Given that \(p = \begin{pmatrix} 5 \\ 3 \end{pmatrix}, q = \begin{pmatrix} -1 \\ 2 \end{pmatrix}\) and \(r = \begin{pmatrix} 17 \\ 5 \end{pmatrix}\) and \(r = \alpha r + \beta q\), where \(\alpha\) and \(\beta\) are scalars, express q in terms of r and p.
Explanation
\(p = \begin{pmatrix} 5 \\ 3 \end{pmatrix}; q = \begin{pmatrix} -1 \\ 2 \end{pmatrix}; r = \begin{pmatrix} 17 \\ 5 \end{pmatrix}\)
\(r = \alpha p + \beta q\)
\(\begin{pmatrix} 17 \\ 5 \end{pmatrix} = \alpha (\begin{pmatrix} 5 \\ 3 \end{pmatrix}) + \beta (\begin{pmatrix} -1 \\ 2 \end{pmatrix}\)
\(17 = 5\alpha - \beta ... (1); 5 = 3\alpha + 2\beta .... (2)\)
\((1) \times 2 : 34 = 10\alpha - 2\beta ... (3)\)
\((3) + (2) : 39 = 13\alpha \implies \alpha = 3\)
\(5 = 3(3) + 2\beta \implies 2 \beta = 5 - 9 = -4\)
\(\beta = -2\)
\(r = 3p - 2q \implies 2q = 3p - r\)
\(q = \frac{1}{2} (3p - r)\)

**Recorded information**:
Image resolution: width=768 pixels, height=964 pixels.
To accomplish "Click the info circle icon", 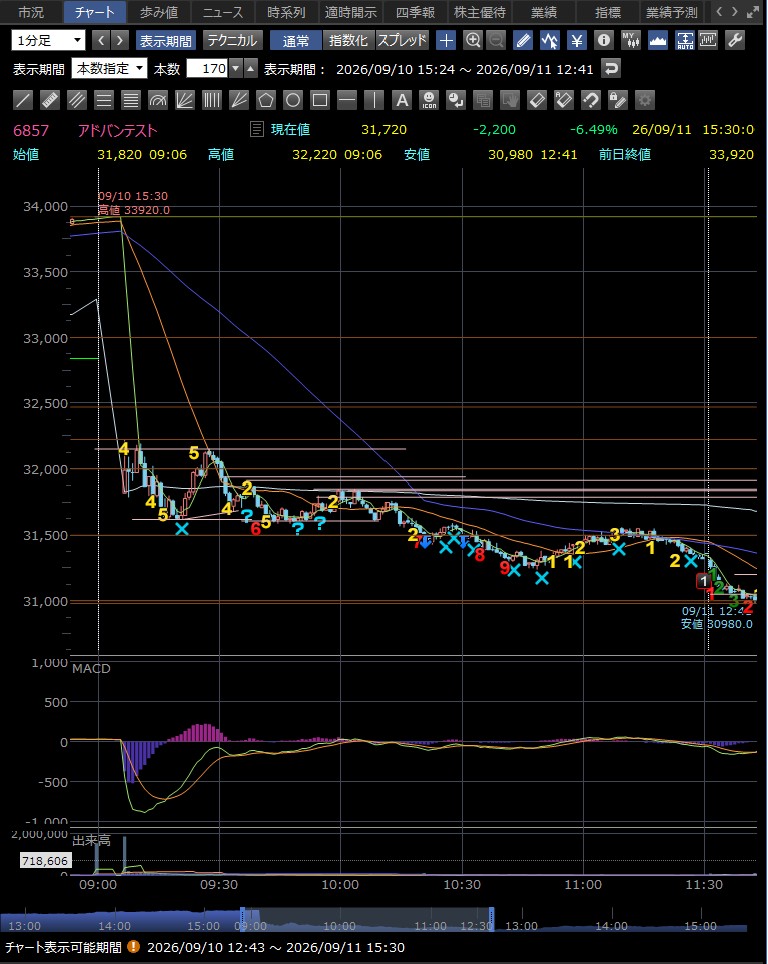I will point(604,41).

**Problems and tasks**:
1. Please print the vector problem exactly, starting with "Given that \(p" and going on through "of r and p.".
2. In the vector problem's explanation, what value is found for α?

**Answer set**:
1.
Given that \(p = \begin{pmatrix} 5 \\ 3 \end{pmatrix}, q = \begin{pmatrix} -1 \\ 2 \end{pmatrix}\) and \(r = \begin{pmatrix} 17 \\ 5 \end{pmatrix}\) and \(r = \alpha r + \beta q\), where \(\alpha\) and \(\beta\) are scalars, express q in terms of r and p.

2. α = 3